BURNE-JONES: THE ANNUNCIATION
THE ANGELS OF BURNE-JONES
VEROCCHIO: BAPTISM (detail of Leonardo's Angel)
The Burne-Jones type had rounder, more inquiring eyes, thinner cheeks, a sadder mouth, a more willowy figure. It appears often in long, flowing hair, with swirling drapery, and dramatic action. At other times one sees it as a romantic type consumed by a fever of passionate sentiment. The Annunciation shown herewith is not a very good illustration of this. The Madonna has a dull stare in her eyes as though she was something of an invalid, and even the angel has a semi-malarious look. But the melancholy, the sadness, the morbidity, so apparent in Botticelli are also apparent here. The picture is a fine example of the painter's decorative sense. It has been put together with much skill. Notice the architecture, the passageway at back, the bas reliefs, the repeated lines of the draperies in both the Madonna and the angel. One could almost wish it in stained glass, so beautifully would it fill an upright window.

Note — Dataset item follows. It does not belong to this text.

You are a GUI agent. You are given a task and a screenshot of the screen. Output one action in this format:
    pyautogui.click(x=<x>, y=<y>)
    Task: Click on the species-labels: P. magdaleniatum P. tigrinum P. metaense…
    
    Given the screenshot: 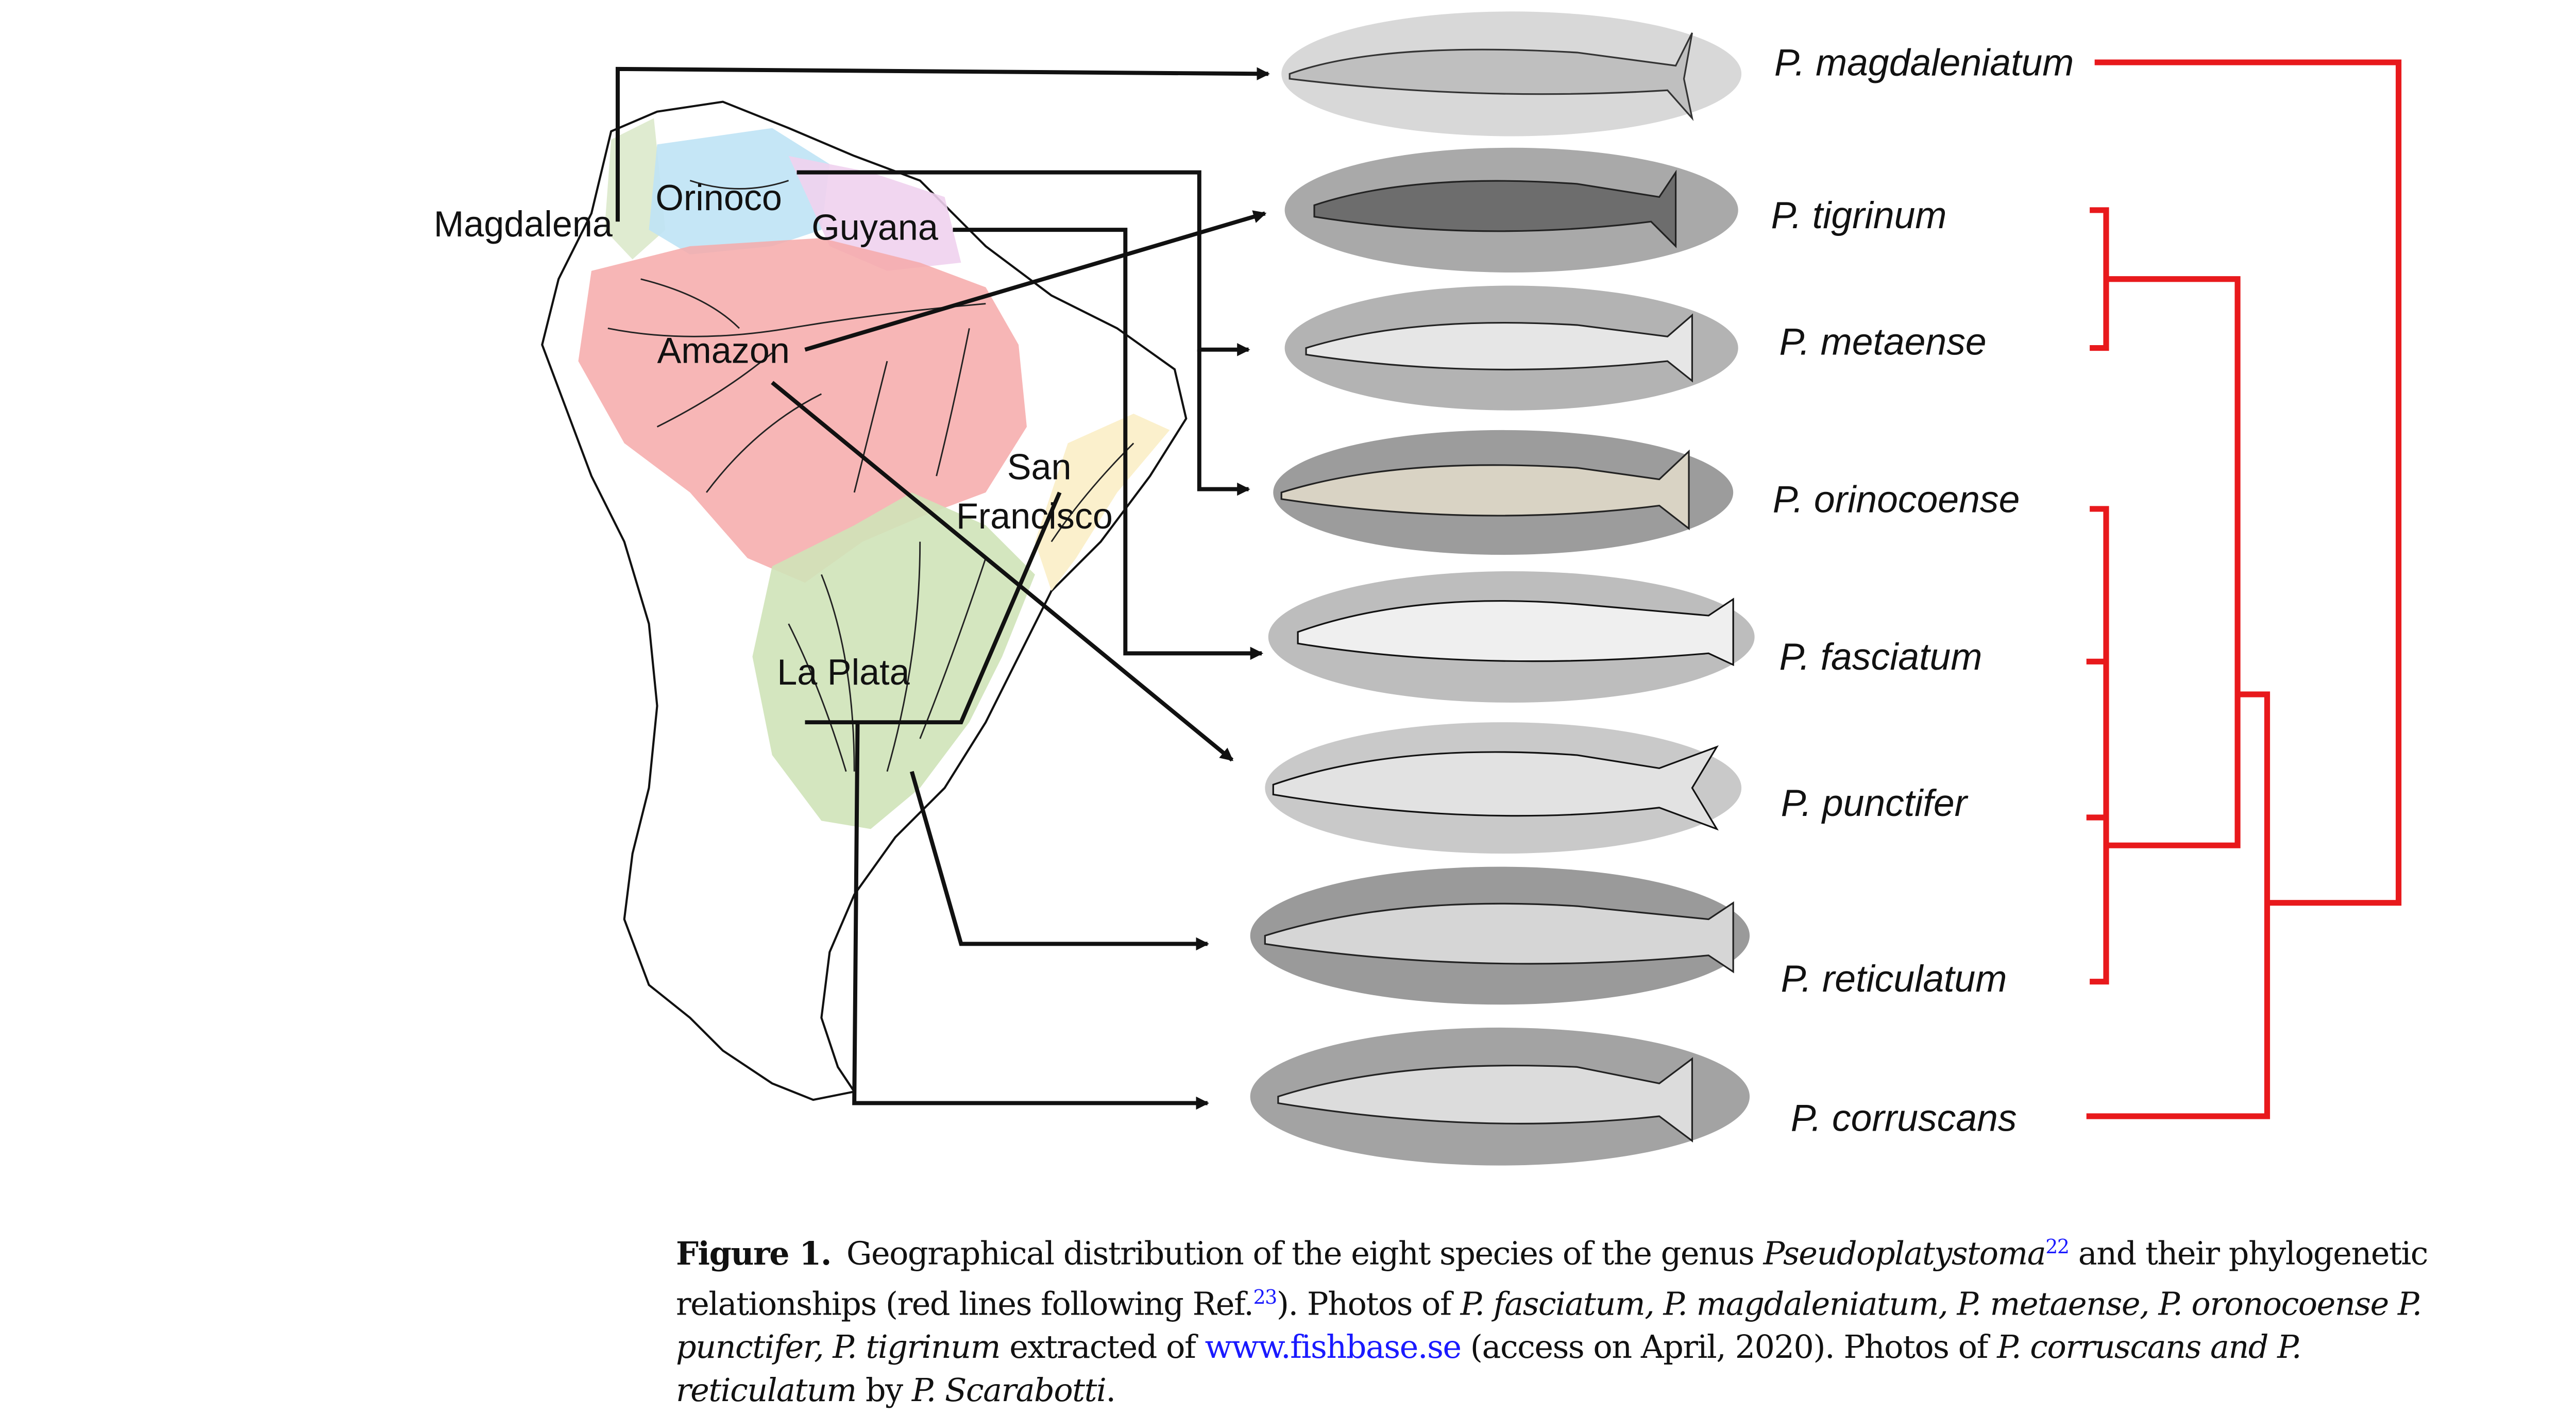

Every painter of Botticelli's rank in Italy had a score or less of followers, and among them all there was never any dearth of sentimental Madonnas and pathetic angels. Florence held no monopoly of the subject.
ANGELS OF BELLINI AND CARPACCIO
At Venice in the early days were Bellini and Carpaccio, who produced famous Madonnas and most lovable angels. They are different angels from those of Botticelli. In fact, they are little more than handsome children naïvely making music for the Madonna and Child. Their unconscious quality is captivating. How very childlike, in their pure faces, their golden hair, their round legs and fat little hands! The models were perhaps the painter's own children. Why not? Was not the Madonna, nine times out of ten, the painter's own wife? And how better could he depict the winged messengers of the sky than by painting them with the forms of those he loved here below? It is only a step across the world from heaven to earth, and is not love the band that unites them?